Big Mutha Truckers, doo doo doo-doo doo doo

I’ve never written about this game before.

Big Mutha Truckers is the most American game ever made. It’s about salt-of-the-earth truck drivers climbing the ladder of capitalism and telling those commies where to shove it. It’s also one of the most stereotypical games ever made, in which salt-of-the-earth is the same thing as being deep south hicks who literally live in Hick County, Hick State. As to be expected, there’s a character called Cletus and another who wears Daisy Dukes and is also the subject of her own brothers’ affections.
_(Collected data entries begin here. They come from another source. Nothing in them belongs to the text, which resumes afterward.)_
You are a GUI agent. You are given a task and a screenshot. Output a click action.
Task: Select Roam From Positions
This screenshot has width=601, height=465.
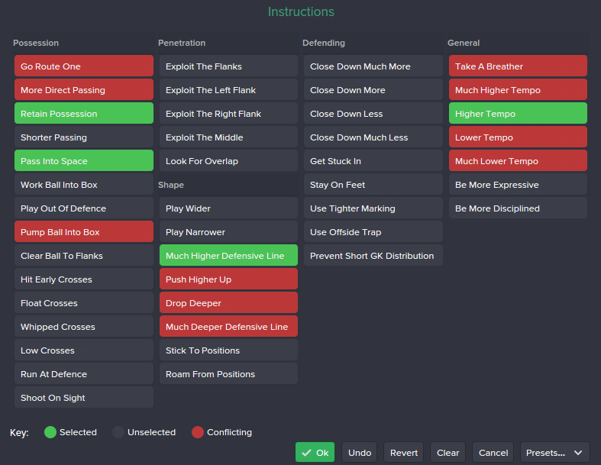click(228, 374)
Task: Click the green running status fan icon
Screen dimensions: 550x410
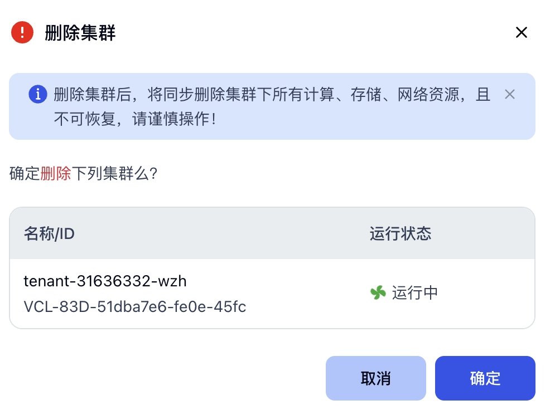Action: [378, 292]
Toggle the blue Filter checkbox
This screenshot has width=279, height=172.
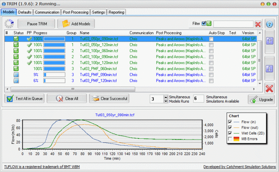[x=204, y=24]
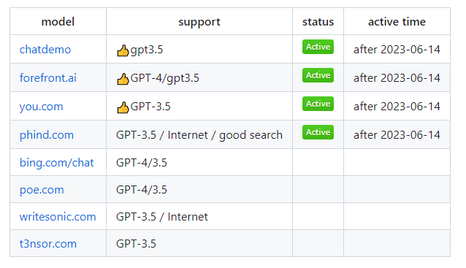This screenshot has height=268, width=466.
Task: Click the status column header
Action: click(318, 22)
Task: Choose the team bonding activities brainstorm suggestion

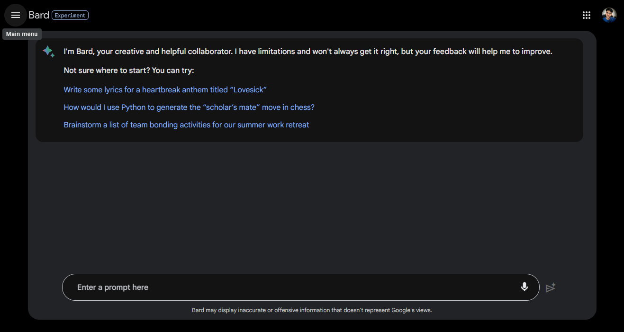Action: [x=186, y=125]
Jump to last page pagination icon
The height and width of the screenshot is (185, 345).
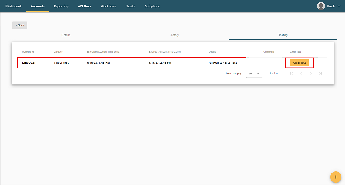321,74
The premise of the game is Mama Jackson retiring and deciding to give the business to whichever of her truck-driving children can make the most money in 60 days. Exactly how Mama managed to run the business remains a mystery, because she doesn’t know her own age. Anyway, you’ll select one of her children as the player character. Supposedly they’re siblings, but they all look so different that they must clearly have their own fathers. And let’s not get started on the title…

Anyway.

This makes the game something of a hybrid between a truck driving simulator and a business management simulator. You’ll drive around Hick State as your character in their truck, and will, along the way, buy and sell items from its five cities. The overall aim is to buy as cheap as possible and sell as expensive as possible, with stock market symbols displaying how much of a gain or loss something will be to buy or sell. It’s like a weird, inbred version of Antiques Roadtrip. Along the way, you’ll have to account for fuel depletion and repairs.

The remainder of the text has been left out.